> **EXCERPTED TEXT**
Queen's ex-doctor slams virtual GPs
Queen’s ex-doctor slams virtual GPs: Former private medic to Her Majesty brands online appointments ‘unsafe’ as important health information could be missed
- Sir Richard Thompson warned that ‘vital clinical cues’ might be missed online
- He said virtual appointments were unnecessary at this stage in the pandemic
- His comments come after Greater Manchester’s senior coroner ruled lack of in person assessment had contributed to at least five deaths
The Queen’s former doctor has slammed ‘unsafe’ online GP appointments, it was revealed yesterday.
Sir Richard Thompson said virtual consultations – introduced to curb the spread of Covid – are no longer necessary.
As it emerged that some patients are now paying for private consultations in a desperate bid to see a doctor, Sir Richard called for ‘as many as possible’ face-to-face appointments as many Britons are now vaccinated.
His comments come after Greater Manchester’s senior coroner ruled that a lack of face-to-face assessments had contributed to at least five deaths – and warned of more to come.
Sir Richard, who was the Queen’s private doctor for 21 years and a former president of the Royal College of Physicians, said seeing a patient can provide ‘vital clinical cues’.
‘It’s sad so many appointments have gone online because you can miss important health information you cannot get from a virtual consultation and this can be unsafe,’ he told the Sunday Express.

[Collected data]
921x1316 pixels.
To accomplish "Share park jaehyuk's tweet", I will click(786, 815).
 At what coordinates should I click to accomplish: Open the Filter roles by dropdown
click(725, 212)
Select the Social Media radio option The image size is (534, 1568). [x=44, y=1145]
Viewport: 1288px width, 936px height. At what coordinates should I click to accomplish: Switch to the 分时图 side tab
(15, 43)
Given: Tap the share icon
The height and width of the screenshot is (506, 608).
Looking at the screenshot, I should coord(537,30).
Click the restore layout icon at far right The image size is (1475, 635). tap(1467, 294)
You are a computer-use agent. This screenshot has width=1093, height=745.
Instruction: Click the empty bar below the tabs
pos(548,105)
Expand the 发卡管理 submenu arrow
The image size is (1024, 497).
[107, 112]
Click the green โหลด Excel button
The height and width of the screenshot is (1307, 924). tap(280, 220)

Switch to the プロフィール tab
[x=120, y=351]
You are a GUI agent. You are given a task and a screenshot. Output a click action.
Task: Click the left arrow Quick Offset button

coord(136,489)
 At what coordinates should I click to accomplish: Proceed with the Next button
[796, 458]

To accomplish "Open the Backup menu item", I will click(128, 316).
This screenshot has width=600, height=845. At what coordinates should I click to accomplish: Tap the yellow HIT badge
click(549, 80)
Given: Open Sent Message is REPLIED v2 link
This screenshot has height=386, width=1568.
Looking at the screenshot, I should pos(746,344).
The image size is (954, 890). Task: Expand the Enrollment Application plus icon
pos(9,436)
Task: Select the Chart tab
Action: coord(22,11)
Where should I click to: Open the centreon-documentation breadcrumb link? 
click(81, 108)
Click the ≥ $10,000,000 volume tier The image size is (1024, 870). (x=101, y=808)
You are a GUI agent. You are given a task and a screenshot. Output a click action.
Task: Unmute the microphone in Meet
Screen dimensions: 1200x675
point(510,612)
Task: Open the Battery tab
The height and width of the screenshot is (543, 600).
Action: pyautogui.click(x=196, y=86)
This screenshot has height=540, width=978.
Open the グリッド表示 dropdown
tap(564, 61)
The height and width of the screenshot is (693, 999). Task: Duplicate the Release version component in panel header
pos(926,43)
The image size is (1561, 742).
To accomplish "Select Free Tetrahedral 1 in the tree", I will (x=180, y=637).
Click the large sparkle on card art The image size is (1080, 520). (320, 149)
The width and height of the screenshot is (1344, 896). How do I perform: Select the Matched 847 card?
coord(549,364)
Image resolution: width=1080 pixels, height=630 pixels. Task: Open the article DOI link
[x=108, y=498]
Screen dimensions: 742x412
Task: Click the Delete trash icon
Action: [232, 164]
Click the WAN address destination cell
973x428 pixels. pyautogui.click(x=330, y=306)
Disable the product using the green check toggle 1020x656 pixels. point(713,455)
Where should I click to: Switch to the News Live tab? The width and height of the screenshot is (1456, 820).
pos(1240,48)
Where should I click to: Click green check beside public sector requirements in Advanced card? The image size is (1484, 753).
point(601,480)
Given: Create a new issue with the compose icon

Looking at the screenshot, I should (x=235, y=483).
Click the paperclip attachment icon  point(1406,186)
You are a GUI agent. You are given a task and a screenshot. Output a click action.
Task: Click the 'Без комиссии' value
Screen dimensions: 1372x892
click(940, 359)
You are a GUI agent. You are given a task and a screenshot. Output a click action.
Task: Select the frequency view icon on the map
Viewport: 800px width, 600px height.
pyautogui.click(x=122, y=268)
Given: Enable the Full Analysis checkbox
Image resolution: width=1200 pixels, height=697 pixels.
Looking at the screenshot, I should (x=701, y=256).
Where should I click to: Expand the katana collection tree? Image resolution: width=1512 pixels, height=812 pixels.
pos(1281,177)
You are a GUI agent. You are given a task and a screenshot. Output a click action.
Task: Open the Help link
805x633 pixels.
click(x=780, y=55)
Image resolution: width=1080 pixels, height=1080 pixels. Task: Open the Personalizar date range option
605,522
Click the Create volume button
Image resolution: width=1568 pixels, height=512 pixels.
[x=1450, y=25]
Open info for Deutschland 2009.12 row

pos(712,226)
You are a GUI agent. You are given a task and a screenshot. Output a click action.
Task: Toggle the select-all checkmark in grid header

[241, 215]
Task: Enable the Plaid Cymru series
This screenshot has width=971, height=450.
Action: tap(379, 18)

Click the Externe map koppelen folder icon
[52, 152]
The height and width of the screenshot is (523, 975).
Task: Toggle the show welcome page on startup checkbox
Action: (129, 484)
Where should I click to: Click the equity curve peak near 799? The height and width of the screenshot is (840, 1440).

> **SET OF TASKS**
[1] In the article about online GP appointments, why does Sir Richard Thompson call virtual consultations unsafe? Answer in one to three sentences.
[2] According to the article on online GP appointments, for how many years was Sir Richard Thompson the Queen's private doctor?
[3] Continue the article about the Queen's former doctor and online GP appointments from its last sentence.
These rows are separate from the article about online GP appointments.

> **ANSWERS IN ORDER**
[1] He says a virtual consultation can miss important health information that only comes from seeing a patient in person. Seeing a patient provides "vital clinical cues," and losing these can make the consultation unsafe.

[2] He was her private doctor for 21 years.

[3]
Sir Richard Thompson said virtual consultations – introduced to curb the spread of Covid – are no longer necessary [Stock image]
Some patients have turned to private healthcare in order to see a doctor.
June Gray, 69, a jewellery seller from Ipswich, Suffolk, paid £95 for a face-to-face GP appointment for her son, who suffers from Crohn’s disease.
‘The GP was from my son’s normal NHS practice,’ she told The Sunday Times.
‘He was as surprised as my son to see one of his own patients.
‘He kindly refunded his fee and sent my son to hospital for blood tests.’
Last week, the UK’s second largest private healthcare provider, Spire, reported 81 per cent more revenue from self-funded patients in the second quarter of the year compared to in 2019.
Chief executive Justin Ash said people are ‘paying to get off waiting lists’.
Overall, the number of NHS patients waiting for routine operations has grown to 5.61million, with nearly 300,000 waiting longer than a year from referral to first treatment.